Problem description
Pull every "camera" line out of the data below.

START Entries supplied

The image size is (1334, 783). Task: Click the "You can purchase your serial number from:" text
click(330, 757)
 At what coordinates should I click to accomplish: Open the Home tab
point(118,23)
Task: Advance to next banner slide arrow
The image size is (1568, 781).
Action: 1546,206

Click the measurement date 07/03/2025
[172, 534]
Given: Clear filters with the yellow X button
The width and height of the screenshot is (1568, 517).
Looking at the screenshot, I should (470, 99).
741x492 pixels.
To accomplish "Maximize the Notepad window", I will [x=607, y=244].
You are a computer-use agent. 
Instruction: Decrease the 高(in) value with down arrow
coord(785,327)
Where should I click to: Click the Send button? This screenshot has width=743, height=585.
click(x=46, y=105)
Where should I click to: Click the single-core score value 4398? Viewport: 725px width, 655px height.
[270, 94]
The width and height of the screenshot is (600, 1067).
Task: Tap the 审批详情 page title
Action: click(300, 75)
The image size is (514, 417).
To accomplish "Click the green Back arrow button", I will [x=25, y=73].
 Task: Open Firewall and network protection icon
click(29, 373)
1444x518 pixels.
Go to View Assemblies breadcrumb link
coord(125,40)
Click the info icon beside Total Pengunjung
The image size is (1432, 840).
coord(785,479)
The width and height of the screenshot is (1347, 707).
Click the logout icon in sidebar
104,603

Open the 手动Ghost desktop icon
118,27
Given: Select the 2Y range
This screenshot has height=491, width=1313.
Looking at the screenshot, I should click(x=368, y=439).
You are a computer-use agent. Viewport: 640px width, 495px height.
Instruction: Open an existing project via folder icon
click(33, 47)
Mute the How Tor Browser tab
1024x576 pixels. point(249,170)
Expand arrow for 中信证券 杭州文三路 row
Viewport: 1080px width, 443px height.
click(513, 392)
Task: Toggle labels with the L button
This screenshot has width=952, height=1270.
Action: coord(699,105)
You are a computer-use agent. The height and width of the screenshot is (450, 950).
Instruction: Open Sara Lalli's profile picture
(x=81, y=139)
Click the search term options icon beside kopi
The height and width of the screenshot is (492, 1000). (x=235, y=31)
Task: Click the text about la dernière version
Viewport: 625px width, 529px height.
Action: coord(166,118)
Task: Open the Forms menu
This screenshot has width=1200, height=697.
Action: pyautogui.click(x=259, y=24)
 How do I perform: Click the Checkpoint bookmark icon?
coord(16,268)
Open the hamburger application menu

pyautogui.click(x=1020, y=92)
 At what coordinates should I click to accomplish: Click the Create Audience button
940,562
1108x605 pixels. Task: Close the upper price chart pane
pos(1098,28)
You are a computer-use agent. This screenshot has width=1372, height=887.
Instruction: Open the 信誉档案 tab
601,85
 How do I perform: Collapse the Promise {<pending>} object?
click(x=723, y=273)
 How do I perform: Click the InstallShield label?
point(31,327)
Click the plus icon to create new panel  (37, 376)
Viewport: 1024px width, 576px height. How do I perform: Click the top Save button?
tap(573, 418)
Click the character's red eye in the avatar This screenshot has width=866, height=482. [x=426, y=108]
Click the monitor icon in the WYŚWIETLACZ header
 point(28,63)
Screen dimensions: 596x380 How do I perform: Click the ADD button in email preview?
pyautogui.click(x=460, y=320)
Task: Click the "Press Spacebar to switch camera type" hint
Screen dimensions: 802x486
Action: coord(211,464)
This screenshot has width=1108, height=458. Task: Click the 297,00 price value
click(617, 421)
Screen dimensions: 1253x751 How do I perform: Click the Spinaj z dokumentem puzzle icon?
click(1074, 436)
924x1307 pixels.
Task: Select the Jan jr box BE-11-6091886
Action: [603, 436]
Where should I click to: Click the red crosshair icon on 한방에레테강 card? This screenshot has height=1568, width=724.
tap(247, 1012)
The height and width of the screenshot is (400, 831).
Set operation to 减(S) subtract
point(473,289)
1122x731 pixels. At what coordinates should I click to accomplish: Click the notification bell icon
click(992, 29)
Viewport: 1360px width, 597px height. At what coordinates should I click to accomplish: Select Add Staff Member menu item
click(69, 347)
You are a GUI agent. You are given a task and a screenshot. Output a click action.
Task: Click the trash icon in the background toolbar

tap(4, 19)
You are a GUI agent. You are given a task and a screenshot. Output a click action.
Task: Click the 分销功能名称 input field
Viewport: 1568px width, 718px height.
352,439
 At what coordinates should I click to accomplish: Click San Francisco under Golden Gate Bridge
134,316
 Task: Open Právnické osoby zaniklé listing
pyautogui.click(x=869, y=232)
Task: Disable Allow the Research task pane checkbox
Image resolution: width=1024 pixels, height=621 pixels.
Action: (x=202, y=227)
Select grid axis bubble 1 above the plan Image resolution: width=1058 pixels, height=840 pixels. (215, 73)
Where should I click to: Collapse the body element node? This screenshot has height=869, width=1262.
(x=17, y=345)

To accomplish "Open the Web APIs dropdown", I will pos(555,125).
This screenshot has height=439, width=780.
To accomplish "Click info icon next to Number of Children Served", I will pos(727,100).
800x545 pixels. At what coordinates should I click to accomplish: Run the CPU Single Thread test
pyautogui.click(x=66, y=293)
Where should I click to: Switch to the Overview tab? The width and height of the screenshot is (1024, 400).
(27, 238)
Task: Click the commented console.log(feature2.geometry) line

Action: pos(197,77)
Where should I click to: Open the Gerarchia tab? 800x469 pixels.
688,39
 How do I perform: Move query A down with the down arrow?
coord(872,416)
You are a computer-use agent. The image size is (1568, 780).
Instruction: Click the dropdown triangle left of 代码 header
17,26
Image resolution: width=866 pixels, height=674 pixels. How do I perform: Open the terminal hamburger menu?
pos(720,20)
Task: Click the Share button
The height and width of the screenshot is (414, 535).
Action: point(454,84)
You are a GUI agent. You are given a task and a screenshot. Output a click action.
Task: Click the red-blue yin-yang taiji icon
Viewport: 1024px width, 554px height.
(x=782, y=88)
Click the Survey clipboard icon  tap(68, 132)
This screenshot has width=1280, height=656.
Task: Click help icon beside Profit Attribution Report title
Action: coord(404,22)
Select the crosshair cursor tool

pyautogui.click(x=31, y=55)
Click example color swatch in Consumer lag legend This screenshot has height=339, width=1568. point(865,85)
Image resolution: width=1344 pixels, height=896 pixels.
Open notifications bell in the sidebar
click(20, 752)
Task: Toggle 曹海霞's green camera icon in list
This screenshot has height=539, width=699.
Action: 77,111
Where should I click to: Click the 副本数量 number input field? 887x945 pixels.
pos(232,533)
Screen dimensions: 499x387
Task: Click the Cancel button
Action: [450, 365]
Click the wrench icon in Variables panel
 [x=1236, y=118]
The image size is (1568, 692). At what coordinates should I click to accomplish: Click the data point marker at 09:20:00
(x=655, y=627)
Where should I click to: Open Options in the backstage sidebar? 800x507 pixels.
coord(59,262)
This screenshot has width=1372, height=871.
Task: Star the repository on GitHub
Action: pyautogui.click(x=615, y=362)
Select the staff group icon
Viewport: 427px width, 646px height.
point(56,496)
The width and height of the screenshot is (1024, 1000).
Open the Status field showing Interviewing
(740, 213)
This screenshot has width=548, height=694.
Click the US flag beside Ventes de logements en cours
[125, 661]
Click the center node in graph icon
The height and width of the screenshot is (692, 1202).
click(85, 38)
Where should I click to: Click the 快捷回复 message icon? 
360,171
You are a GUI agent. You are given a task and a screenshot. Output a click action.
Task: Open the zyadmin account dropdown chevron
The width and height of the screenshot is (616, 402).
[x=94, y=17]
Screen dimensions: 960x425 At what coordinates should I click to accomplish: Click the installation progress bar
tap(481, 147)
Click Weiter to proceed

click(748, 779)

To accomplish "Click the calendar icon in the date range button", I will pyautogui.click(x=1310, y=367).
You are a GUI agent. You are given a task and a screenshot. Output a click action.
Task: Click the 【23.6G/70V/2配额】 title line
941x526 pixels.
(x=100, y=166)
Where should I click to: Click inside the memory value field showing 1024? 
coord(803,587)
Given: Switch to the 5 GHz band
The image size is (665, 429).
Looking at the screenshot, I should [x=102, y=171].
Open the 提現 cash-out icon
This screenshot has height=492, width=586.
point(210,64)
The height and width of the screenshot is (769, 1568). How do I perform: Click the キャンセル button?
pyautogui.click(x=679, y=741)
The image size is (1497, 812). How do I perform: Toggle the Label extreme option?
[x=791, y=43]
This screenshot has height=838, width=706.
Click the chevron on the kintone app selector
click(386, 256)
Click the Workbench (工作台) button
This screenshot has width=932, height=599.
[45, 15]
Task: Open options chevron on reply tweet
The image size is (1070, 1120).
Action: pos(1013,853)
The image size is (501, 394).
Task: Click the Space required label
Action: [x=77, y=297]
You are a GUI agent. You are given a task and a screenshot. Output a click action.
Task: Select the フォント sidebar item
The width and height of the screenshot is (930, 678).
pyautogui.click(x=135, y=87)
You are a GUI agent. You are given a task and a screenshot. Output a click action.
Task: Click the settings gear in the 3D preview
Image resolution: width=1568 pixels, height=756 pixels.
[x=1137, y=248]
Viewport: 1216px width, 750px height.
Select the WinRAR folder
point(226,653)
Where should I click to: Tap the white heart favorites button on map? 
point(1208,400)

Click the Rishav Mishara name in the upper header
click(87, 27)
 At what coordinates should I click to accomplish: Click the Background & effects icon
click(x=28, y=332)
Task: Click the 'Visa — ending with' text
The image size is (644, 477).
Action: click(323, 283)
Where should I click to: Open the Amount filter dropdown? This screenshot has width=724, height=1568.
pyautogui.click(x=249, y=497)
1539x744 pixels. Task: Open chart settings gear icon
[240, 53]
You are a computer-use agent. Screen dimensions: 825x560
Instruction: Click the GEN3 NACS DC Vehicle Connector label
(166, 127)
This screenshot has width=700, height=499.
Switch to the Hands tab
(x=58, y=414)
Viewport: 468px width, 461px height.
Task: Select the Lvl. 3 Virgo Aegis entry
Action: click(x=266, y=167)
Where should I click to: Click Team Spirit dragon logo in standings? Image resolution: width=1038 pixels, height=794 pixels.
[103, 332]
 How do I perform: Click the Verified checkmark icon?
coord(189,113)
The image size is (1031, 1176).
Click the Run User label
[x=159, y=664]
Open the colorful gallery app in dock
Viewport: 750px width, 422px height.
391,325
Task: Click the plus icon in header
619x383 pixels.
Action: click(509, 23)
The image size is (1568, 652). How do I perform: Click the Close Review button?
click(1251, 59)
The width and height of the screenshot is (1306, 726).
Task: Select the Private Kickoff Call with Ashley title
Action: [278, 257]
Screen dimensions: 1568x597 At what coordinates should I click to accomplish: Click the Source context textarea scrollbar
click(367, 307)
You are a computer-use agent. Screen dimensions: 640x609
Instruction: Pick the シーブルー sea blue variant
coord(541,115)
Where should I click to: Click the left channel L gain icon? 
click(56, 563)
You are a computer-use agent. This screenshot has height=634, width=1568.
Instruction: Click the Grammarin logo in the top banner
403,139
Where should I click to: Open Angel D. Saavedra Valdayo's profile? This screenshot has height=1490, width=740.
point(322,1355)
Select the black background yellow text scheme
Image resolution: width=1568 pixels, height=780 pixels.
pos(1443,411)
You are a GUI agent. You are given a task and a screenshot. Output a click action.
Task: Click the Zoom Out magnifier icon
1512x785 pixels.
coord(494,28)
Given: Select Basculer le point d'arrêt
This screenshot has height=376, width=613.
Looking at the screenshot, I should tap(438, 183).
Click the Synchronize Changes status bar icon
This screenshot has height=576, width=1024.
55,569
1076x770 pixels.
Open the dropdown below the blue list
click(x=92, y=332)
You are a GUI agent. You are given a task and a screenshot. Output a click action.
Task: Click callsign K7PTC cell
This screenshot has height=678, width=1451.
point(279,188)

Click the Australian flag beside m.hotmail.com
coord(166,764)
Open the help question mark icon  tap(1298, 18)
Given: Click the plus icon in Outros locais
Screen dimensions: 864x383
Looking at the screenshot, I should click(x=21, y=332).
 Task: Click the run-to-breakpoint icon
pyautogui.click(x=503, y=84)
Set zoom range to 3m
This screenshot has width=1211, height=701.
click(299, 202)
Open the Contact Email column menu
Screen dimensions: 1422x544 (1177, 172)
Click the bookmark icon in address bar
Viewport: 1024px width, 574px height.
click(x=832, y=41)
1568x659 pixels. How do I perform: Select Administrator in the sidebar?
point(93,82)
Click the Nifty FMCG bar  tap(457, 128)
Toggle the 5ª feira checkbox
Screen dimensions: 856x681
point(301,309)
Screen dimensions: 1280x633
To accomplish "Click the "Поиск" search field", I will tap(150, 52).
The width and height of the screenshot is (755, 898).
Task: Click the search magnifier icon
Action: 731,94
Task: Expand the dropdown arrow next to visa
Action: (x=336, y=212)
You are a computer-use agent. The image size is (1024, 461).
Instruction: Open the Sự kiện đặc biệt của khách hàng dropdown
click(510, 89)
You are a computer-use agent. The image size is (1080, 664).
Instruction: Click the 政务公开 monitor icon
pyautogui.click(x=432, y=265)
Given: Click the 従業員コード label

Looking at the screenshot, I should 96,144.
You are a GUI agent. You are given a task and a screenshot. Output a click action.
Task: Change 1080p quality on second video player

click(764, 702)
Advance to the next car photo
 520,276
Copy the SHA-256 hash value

END Entries supplied

Answer section
Task: Click the "Press Spacebar to switch camera type" hint
Task: Toggle 曹海霞's green camera icon in list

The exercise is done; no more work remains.